┏━━

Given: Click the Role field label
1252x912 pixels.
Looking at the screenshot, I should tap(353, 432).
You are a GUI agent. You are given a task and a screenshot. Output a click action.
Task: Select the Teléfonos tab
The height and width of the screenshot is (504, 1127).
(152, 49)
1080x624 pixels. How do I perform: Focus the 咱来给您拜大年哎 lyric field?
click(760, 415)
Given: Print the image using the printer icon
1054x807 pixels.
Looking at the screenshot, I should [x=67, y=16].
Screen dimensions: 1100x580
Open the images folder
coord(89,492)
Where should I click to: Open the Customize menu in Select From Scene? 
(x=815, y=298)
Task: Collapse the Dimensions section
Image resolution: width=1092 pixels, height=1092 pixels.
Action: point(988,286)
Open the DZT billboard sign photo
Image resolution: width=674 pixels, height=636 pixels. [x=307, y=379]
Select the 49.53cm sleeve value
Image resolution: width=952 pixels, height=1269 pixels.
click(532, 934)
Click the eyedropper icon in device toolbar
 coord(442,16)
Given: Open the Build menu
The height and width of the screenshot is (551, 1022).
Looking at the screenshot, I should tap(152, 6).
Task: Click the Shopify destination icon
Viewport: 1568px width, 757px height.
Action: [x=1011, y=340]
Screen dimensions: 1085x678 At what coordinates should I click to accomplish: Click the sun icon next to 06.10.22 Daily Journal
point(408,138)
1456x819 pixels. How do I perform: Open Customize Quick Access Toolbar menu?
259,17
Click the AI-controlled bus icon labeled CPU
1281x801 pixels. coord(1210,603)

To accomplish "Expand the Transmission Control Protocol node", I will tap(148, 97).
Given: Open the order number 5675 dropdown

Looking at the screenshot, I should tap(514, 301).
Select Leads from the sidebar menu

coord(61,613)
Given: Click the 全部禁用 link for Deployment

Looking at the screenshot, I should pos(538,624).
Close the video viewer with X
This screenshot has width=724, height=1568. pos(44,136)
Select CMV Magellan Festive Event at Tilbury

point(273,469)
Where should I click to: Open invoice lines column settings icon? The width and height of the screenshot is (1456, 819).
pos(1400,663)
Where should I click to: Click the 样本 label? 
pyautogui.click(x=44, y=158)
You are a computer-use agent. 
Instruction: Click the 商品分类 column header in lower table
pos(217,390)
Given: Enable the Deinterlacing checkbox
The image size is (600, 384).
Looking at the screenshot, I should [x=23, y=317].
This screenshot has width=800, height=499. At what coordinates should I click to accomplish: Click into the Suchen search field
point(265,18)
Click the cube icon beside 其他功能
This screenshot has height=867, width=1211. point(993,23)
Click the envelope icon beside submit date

┗━━

Count the lines in the entries above that contain the string "icon", with case counting, and give only that number.

■ Expected output
8